* TEXT EXCERPT *
He has also been consultant, editor or author on a variety of other books, articles and CD-ROMs including Coastline with Greenpeace, and the BBC production of The Realms of the Russian Bear.

==Background and education==

Born in 1945, in Prestatyn, in what was then the historic county of Flintshire (Sir y Fflint) until re-organisation made it part of Clwyd and then Denbighshire; Jonathan Elphick was raised in North Wales, surrounded by a mountainous and beautiful mosaic of habitats: including traditional mixed farmland, woods, rivers, lakes, hills and coastlines. He spent the first four years of his life in Rhyl, then moved to Dyserth, where he attended Ysgol Hiraddug, Dyserth, moving on to St Asaph's Grammar School and ultimately University College, Swansea (1964–1968), one of the four colleges comprising the University of Wales.

Birdlife in North Wales in the early 1950s was relatively unaffected by agricultural developments and other changes, that proved to be major factors in the decline of many British birds.

* SUPPLIED INFORMATION *
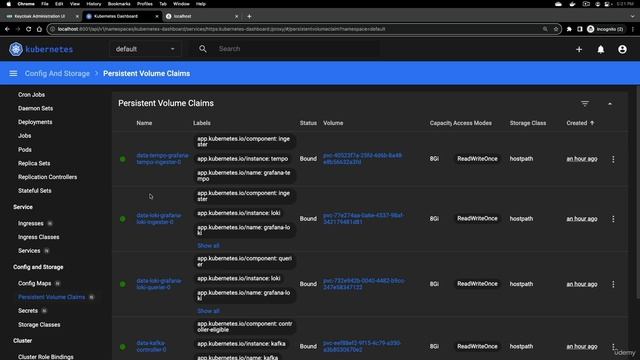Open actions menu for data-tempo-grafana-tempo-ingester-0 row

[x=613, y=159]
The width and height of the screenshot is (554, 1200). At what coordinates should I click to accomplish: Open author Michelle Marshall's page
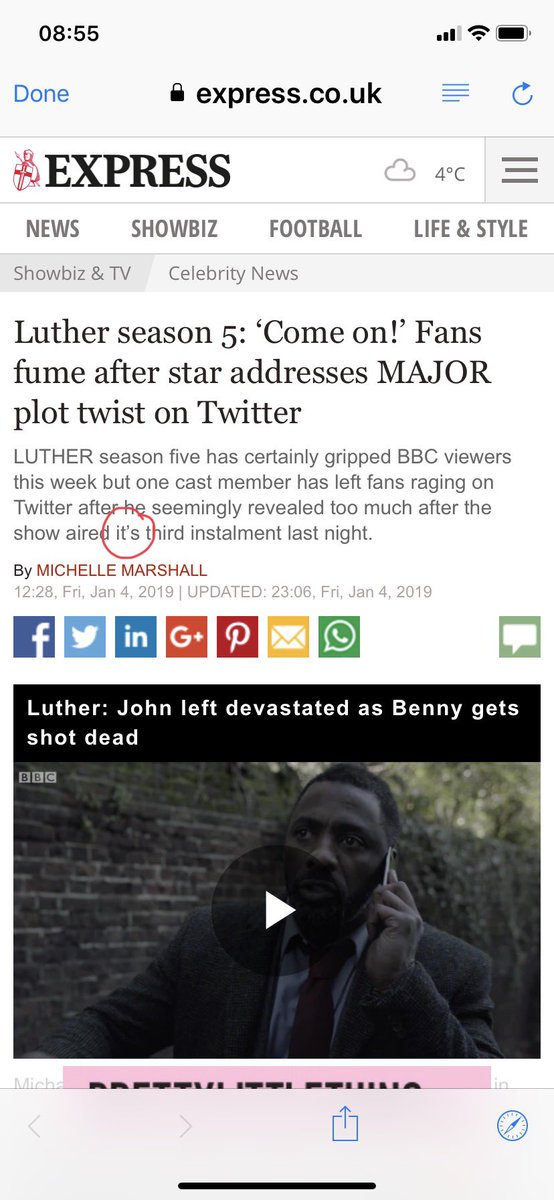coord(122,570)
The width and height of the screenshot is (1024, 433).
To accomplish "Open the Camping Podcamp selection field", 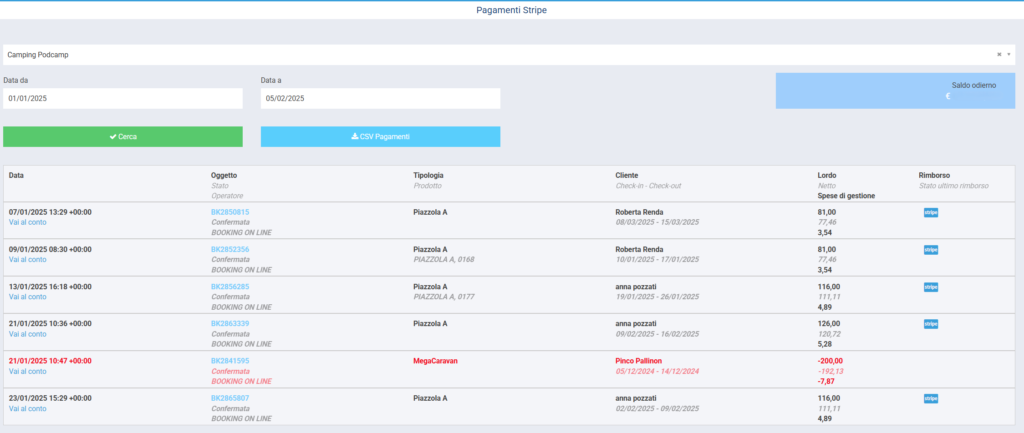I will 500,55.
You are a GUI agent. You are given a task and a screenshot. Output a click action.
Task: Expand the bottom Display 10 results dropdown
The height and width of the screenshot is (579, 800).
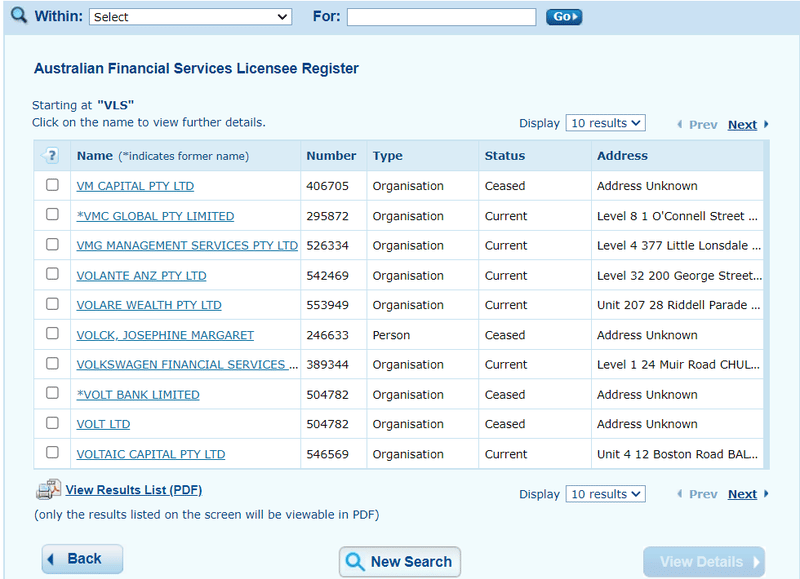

* WORK ORDER 1 *
In the text about Jonathan Elphick, which college did he attend after St Asaph's Grammar School?
* WORK ORDER 2 *
Carry on the text about Jonathan Elphick, picking up right after its last sentence.

* EXPECTED ANSWER 1 *
University College, Swansea (1964–1968)

* EXPECTED ANSWER 2 *
Inspired by, among others, the writings of Bruce Campbell one of the foremost ornithologists of the day, Elphick's journey through ornithological literature began with the paperback Bird Watching for Beginners and Campbell's Birds in Colour. Migrating from the Bird Recognition paperback guides (by the ornithologist James Fisher) he came under the influence of the Nature Conservancy warden at Newborough Warren National Nature Reserve, on the Isle of Anglesey, Peter Hope-Jones. In 1969 Elphick gained a BSc. degree in Zoology and secured a job as a Natural history editor, working as an in-house editor for various publishers including Dorling Kindersley, eventually going freelance and specialising in Birds.

==Themes and interests==

Elphick worked for five years as researcher on the best-selling book Birds Britannica, written by Mark Cocker. He specialises in the cultural history of birds and our changing attitudes to them. His work encompasses a variety of aspects that interest him, including practical field ornithology, biological research, the history of natural history, as well as ornithological art, all of which inform his personal reaction to birds. Elphick is a keen conservationist who has travelled extensively to both study and make people aware of the importance of the Conservation movement at home and abroad.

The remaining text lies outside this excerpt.